Mutual fund investors can lure by the flashy numbers of dividend payouts in percentages announced by fund houses on a regular basis in newspapers, websites, etc. Some people invest in mutual funds just by considering dividends and historical returns. But, this is not a right step to invest in MFs because these schemes contain more or less risks. Mutual funds involve five investment risk indicators such as alpha, beta, r-squared, sharpe ration and a standard deviation which apply to the analysis of mutual fund portfolios.
Investors must consider these statistical measures as they all are vital components of modern portfolio theory. Fund managers used this theory to assess the performance of mutual funds by comparing them to market benchmarks. Below mentioned indicators help investors to know the risk of their mutual fund investments:
It considers the volatility of a fund portfolio and then compares it with a benchmark index. The additional investment return relative to the return of the benchmark index is called its ‘alpha’. A positive alpha indicates that the fund has outperformed its benchmark index by 1 % and a negative alpha shows the fund’s underperformance of 1%. The investment is better when alpha is more positive.
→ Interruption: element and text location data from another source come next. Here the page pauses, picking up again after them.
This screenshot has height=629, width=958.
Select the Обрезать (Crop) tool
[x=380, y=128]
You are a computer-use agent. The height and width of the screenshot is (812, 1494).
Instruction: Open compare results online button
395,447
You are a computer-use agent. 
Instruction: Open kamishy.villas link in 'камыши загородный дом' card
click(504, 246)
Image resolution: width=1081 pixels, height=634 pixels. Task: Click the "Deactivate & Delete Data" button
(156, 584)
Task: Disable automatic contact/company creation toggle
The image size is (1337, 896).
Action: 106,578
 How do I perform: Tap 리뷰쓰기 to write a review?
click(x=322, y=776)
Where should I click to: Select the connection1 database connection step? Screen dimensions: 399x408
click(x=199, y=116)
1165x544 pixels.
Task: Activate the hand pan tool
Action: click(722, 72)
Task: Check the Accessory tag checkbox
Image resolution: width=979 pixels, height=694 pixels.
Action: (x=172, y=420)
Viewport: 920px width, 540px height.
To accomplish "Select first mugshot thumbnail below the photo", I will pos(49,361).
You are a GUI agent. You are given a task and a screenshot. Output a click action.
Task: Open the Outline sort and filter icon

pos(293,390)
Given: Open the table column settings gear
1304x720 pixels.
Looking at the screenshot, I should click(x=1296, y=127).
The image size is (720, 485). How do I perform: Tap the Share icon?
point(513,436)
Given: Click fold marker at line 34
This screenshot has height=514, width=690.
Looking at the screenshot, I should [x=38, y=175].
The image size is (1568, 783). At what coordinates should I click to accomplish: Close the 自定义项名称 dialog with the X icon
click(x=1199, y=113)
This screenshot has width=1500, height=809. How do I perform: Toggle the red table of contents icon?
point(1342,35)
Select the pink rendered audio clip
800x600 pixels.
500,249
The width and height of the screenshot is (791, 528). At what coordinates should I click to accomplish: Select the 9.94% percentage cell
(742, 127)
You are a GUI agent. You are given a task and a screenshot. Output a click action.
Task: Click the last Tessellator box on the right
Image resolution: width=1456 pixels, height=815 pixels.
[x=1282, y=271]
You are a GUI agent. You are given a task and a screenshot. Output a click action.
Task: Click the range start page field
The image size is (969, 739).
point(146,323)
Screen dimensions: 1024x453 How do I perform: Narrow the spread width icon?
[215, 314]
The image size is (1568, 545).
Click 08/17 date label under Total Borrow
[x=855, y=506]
This risk indicator shows a mutual fund’s volatility in comparison to the market as a whole. In simple words, investors think of beta as the tendency of an investment’s return to respond to swings in the market. It is calculated using regression analysis. If a fund has a beta greater than 1, then the fund is more volatile than the market and vice versa.
It is a statistical measure that shows the percentage of a portfolio’s movement from its benchmark index movements. Generally, the value of R-squared ranges from 0 to 1. If a mutual fund has an R-squared value between 0.85 to 1 shows a performance record that closely correlated to the index and vice versa. It is advisable to prefer actively managed funds with low R-squared ratios.
- Standard deviation
It is applied to the annual rate of return of an investment to calculate its volatility. This gives mutual fund investors an idea about how much the return on a fund is deviating from the expected returns based on its historical performance.
- Sharpe ratio
This ratio measures risk-adjusted performance and it helps investors understand that whether an investment’s return is because of excessive risk factor or smart investment decision. When an investment’s sharpe ratio is high, its risk-adjusted performance is also better.